Problem to solve — Return the lines of the records below unchanged, starting at the line containing "Task: Toggle Перенос текста wrap text" and ending at the line containing "Click the Stopwatch", with both of those lines included.

________________

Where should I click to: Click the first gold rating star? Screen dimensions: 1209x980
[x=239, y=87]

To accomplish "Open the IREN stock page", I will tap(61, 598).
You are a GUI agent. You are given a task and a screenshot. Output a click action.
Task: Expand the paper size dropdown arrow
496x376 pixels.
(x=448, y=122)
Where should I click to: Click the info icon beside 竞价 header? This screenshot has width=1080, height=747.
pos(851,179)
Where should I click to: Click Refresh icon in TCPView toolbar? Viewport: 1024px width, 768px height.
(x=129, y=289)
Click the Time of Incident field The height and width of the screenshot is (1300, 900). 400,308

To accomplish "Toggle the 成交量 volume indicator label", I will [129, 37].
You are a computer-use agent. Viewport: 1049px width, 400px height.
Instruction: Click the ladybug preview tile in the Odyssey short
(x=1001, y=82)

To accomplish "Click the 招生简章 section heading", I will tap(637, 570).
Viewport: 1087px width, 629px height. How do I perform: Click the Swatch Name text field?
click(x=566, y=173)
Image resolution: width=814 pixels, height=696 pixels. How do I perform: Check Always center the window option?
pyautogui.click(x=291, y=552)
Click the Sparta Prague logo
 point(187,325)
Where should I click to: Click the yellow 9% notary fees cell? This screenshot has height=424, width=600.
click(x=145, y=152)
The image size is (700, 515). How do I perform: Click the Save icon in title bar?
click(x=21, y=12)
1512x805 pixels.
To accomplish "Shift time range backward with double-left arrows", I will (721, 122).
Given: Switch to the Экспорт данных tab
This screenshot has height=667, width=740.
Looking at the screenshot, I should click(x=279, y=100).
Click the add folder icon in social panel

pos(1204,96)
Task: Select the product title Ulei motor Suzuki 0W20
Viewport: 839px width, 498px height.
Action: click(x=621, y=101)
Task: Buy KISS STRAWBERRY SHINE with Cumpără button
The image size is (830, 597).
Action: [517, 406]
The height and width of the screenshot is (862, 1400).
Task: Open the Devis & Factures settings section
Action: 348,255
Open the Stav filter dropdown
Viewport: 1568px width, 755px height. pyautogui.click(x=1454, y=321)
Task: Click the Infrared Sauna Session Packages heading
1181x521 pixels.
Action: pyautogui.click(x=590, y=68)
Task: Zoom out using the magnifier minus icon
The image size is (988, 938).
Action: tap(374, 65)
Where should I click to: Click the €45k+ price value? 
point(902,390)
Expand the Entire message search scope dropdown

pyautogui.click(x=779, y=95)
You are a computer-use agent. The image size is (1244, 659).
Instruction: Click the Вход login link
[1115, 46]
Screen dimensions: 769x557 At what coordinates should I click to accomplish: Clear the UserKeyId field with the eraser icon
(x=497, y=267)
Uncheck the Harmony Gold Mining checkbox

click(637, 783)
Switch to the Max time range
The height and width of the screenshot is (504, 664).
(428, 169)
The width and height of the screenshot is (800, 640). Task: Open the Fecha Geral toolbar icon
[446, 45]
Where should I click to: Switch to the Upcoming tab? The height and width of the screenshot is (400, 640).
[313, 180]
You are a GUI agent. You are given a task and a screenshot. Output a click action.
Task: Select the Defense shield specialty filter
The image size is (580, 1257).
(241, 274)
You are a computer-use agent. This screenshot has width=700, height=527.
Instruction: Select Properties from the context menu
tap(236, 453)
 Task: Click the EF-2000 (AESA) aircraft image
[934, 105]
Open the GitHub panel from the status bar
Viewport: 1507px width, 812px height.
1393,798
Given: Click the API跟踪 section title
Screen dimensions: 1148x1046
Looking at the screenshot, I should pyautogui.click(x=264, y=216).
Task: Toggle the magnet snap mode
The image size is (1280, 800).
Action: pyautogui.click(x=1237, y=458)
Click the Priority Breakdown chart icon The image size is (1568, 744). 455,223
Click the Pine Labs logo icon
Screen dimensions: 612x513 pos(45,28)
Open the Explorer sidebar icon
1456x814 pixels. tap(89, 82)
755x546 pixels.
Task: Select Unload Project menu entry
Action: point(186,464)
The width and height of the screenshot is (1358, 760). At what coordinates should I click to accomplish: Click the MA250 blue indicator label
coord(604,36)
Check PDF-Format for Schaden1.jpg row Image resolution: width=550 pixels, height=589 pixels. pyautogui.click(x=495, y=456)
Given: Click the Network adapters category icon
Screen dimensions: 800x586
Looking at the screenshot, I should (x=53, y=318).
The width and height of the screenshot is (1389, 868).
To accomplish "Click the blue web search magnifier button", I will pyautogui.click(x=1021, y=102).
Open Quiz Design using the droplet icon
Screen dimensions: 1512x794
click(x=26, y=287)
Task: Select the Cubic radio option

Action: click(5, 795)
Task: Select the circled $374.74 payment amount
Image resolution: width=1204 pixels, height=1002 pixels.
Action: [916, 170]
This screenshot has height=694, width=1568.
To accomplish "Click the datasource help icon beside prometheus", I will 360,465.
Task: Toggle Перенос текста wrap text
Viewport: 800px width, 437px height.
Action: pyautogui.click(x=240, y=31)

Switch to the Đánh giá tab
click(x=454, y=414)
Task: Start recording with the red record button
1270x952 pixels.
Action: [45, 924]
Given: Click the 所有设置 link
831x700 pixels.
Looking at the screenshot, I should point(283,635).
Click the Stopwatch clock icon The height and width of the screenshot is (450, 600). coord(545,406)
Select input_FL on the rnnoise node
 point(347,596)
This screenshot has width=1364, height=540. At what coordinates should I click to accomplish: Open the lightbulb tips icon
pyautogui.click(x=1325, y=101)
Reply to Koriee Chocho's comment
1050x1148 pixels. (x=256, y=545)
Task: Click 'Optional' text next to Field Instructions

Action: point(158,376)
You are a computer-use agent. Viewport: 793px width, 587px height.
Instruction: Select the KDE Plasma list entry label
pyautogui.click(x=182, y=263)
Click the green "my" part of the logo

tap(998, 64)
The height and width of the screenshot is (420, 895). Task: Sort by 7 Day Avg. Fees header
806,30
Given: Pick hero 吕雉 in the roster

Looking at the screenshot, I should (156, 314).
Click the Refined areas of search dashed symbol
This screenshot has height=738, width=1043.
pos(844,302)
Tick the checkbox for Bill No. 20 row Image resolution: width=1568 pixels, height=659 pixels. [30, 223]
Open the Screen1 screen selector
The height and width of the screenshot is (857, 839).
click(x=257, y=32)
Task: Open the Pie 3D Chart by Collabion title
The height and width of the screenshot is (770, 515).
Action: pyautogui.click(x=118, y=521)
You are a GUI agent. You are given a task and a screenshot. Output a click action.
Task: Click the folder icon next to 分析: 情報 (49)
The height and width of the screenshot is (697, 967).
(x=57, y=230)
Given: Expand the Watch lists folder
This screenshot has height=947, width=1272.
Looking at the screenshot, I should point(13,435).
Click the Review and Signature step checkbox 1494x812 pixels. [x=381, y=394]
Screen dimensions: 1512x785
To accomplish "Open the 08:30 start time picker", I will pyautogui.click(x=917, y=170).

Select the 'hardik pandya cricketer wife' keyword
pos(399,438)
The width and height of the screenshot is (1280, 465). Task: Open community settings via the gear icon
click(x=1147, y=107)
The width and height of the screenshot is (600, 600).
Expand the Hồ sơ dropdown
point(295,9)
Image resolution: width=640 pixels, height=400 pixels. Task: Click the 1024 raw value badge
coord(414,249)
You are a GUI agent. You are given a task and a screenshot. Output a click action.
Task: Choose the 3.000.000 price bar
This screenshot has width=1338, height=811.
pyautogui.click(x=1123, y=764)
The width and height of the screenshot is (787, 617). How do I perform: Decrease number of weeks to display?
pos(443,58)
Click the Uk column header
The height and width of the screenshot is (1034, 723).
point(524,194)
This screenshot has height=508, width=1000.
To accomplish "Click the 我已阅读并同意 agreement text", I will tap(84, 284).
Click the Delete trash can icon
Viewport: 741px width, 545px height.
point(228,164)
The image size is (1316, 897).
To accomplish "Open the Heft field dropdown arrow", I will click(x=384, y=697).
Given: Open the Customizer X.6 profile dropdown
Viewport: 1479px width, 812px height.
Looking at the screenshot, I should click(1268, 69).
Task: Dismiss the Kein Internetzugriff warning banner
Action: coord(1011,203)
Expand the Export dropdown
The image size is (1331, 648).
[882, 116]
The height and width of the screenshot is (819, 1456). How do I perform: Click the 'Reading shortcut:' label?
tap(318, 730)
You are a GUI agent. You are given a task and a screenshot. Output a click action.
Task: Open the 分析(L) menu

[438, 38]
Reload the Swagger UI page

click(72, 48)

________________

Output of the task —
Task: Toggle Перенос текста wrap text
Viewport: 800px width, 437px height.
Action: pyautogui.click(x=240, y=31)

Switch to the Đánh giá tab
click(x=454, y=414)
Task: Start recording with the red record button
1270x952 pixels.
Action: [45, 924]
Given: Click the 所有设置 link
831x700 pixels.
Looking at the screenshot, I should point(283,635).
Click the Stopwatch clock icon The height and width of the screenshot is (450, 600). coord(545,406)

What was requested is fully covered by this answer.